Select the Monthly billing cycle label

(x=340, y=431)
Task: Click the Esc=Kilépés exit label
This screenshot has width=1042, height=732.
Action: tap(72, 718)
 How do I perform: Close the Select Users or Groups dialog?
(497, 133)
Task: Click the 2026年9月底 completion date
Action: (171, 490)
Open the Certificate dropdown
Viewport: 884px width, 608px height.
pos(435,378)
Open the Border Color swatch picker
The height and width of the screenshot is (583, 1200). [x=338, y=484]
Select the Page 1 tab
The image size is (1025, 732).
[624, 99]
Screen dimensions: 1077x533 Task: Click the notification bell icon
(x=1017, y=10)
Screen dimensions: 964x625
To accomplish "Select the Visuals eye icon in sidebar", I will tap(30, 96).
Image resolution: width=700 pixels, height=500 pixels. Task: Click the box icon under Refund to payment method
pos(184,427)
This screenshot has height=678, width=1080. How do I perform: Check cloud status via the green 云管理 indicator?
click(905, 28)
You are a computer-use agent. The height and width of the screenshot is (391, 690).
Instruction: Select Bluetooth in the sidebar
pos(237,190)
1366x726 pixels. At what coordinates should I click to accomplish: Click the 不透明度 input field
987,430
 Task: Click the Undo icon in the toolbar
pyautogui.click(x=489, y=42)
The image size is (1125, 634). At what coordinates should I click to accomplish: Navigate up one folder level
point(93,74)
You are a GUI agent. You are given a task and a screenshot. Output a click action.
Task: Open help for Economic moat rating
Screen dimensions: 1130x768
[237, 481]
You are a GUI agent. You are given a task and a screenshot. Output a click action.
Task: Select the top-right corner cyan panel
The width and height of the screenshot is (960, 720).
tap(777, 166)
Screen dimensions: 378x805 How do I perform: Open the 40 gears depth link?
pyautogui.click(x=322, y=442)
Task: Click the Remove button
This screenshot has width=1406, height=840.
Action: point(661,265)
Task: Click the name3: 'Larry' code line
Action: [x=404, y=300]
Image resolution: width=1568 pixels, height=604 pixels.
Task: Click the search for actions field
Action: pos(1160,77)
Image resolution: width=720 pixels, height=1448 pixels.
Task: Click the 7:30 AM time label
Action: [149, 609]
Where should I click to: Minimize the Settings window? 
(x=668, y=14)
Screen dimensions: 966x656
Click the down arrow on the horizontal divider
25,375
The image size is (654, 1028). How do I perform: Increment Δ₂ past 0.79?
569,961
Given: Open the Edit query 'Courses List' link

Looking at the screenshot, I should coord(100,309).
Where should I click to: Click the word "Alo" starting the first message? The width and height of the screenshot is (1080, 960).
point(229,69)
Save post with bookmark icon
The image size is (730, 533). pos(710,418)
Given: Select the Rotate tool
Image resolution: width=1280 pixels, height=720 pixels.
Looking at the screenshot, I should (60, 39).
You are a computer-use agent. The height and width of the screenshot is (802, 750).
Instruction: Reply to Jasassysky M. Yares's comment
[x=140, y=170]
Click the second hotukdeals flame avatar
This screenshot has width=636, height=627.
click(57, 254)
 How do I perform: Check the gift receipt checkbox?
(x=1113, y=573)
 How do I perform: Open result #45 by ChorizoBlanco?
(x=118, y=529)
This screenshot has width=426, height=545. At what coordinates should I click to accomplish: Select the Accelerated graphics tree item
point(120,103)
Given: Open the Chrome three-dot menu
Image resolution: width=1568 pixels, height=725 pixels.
-------
Work instructions.
Where a line of the material above holds the string "computer", copy that line.

Response below.
You are a computer-use agent. The height and width of the screenshot is (391, 690).
You are a computer-use agent. The height and width of the screenshot is (802, 750).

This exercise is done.